Here the Carrain family lived its entrepreneurial and cultural adventure around the years of the Second World War. But its golden age starts from a particular moment in the very lively artistic debate of the late 1940s with the birth (and the sudden end!) of the movement called Fronte Nuovo delle Arti.

In 1927 the Carrain family took over a working- class trattoria at the end of Calle Larga San Marco, right next door to the Piazza. It managed it with intelligence and dynamism and created that atmosphere of cordiality and participation that would make it famous.
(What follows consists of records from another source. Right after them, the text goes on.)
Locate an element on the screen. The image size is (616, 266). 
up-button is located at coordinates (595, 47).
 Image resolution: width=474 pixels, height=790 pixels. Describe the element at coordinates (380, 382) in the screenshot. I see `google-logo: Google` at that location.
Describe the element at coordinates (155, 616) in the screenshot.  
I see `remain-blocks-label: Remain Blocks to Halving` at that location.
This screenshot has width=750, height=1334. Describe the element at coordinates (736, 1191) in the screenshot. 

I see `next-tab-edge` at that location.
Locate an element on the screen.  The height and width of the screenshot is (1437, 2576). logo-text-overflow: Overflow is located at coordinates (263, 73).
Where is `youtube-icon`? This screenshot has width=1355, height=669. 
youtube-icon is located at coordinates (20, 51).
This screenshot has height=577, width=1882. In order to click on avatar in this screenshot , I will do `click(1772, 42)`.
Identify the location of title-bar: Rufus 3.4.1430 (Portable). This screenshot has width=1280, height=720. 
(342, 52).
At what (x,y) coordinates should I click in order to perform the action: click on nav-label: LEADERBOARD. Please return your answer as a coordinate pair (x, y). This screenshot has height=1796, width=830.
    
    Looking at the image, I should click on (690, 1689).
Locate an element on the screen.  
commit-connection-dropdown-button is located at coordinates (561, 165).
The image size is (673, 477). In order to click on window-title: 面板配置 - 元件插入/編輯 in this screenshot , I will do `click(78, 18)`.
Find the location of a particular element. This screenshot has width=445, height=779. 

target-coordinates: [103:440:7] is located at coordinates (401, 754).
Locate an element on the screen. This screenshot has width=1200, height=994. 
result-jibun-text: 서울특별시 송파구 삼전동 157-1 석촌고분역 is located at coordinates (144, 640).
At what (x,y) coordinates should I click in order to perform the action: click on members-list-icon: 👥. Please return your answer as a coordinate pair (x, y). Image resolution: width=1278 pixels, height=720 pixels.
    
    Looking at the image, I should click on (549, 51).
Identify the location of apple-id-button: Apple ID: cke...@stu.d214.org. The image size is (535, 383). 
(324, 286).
Two circumstances enlivened the present and future history of the restaurant: firstly, Renato Carrain, son of Augusto, the founder, was an able successor to his father and had a singular passion for art: his restaurant spontaneously attracted all the young (and less young) Venetian artists of the moment, including old glories and emerging and exuberant talents. Secondly, Renato Carrain wrote to a far-sighted and shrewd art critic, Giuseppe Marchiori, a native of Rovigo but more or less resident in Venice, to ask him to apply his experience and knowledge to assist him in the management of what had become a sort of incubator of art celebrities.

It was at this point that Peggy Guggenheim stopped by, as though guided by a heavenly messenger, arriving from New York, Paris and London. Peggy would become a frequent visitor to the restaurant, and indeed, almost a sort of ambassador and mascot for it. In these poor and generous post-war years, the attendance of the artists became more and more assiduous and eminent.

The ingredients were now all there and the Angel took flight. Under the skilled management of Marchiori and with Renato Carrain’s passion and know-how, the restaurant’s tables witnessed a dynamic and prominent season in Italian modern art: as we mentioned above, it was here that the Fronte Nuovo delle Arti was founded by Pizzinato, Vedova, Santomaso, Guttuso, Birolli, Turcato, Corpora, Viani, Leoncillo, Franchini, Morlotti and Fazzini.

The best, one might say, of the new generation in the Italy of the recent liberation and of ethical, political, social and, of course, artistic commitment. But, as can be seen from a simple reading of these great names, the group included a number of very different and even opposing artistic currents and aesthetic trends.

In March 1950 the group was dissolved amidst controversy and the creation of new groupings. And where was its death certificate signed? At the Angelo, of course! And the Angelo itself retains the finest and richest traces of this story: the paintings that many of the artists left on its walls.

Legend whispers of payments made “in kind”: a meal for a work of art. This may indeed have been the case, but Renato Carrain, who defined the legend of the poor artist paying in kind a “fola”, a fairy tale, was himself a patron, since he commissioned some of the most important of these works, starting with the three famous and fascinating triptychs by Vedova, Santomaso and Pizzinato dedicated to illustrating the history and arts of Venice in their own way.